■ **EXERCISE BRIEF**: What you copy should be the lines from the one with "You are a GUI" through the end of the entries, word for word. Omit the pictures.

■ **DATA EXCERPTS**:
--- START ---
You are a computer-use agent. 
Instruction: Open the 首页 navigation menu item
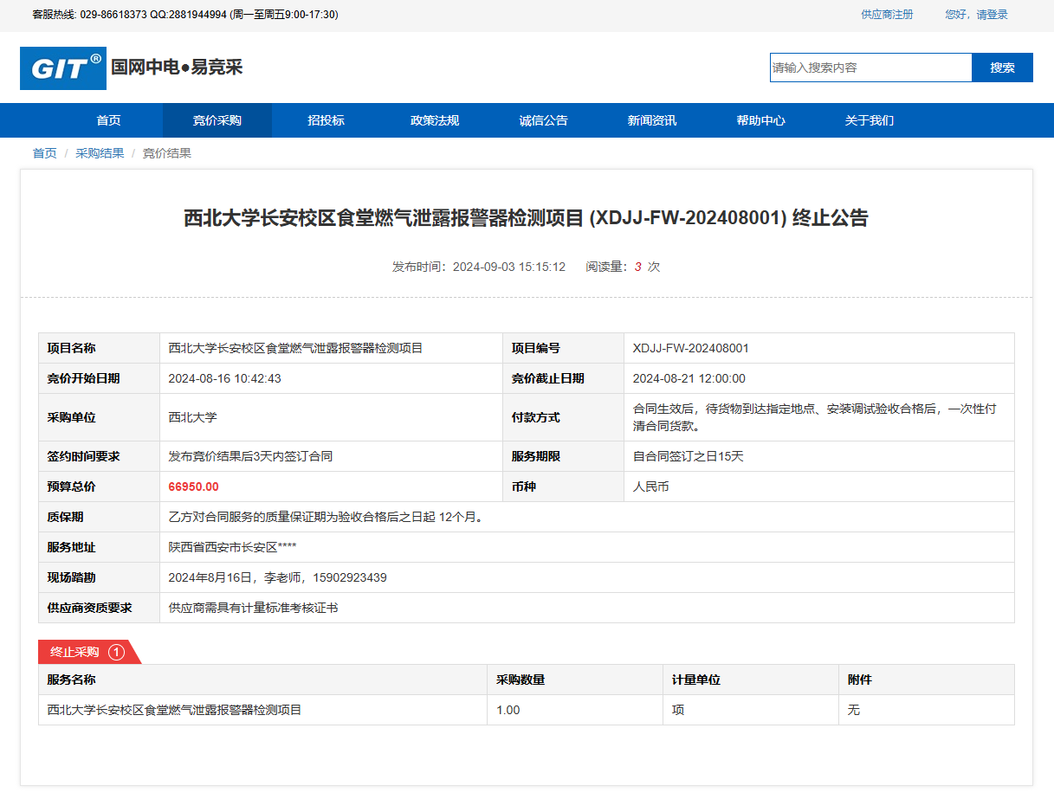(108, 120)
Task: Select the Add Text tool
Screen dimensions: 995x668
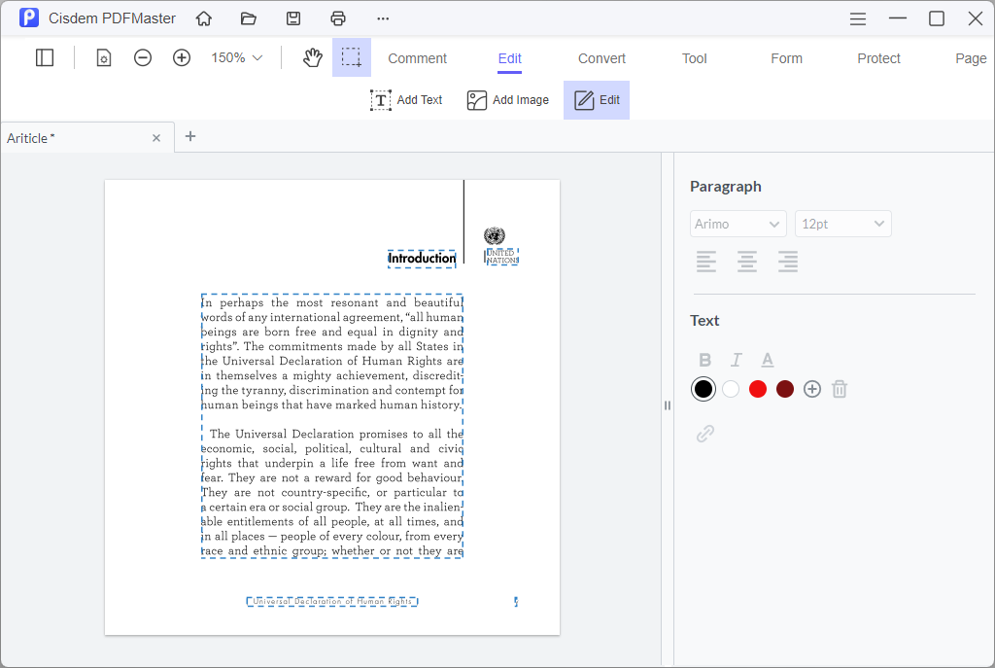Action: [x=406, y=99]
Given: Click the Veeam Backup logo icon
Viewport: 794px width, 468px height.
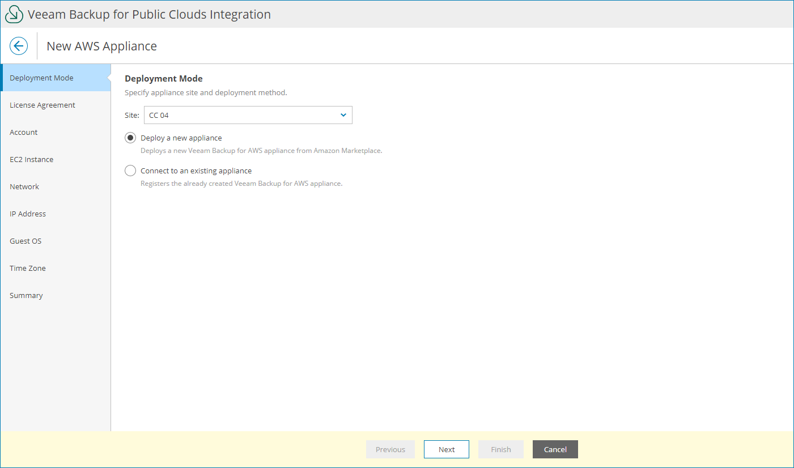Looking at the screenshot, I should (x=14, y=14).
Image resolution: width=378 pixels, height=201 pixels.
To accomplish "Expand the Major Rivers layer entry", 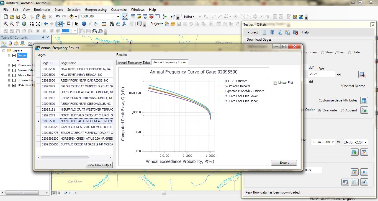I will pos(9,75).
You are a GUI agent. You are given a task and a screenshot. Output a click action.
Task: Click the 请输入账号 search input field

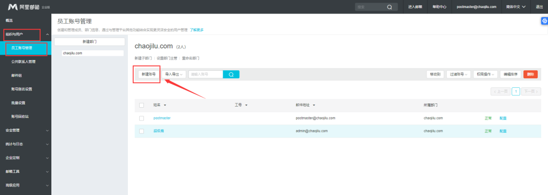pos(206,74)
--- END ---
■ **RESULT**:
You are a GUI agent. You are given a task and a screenshot. Output a click action.
Task: Click the 请输入账号 search input field

pos(206,74)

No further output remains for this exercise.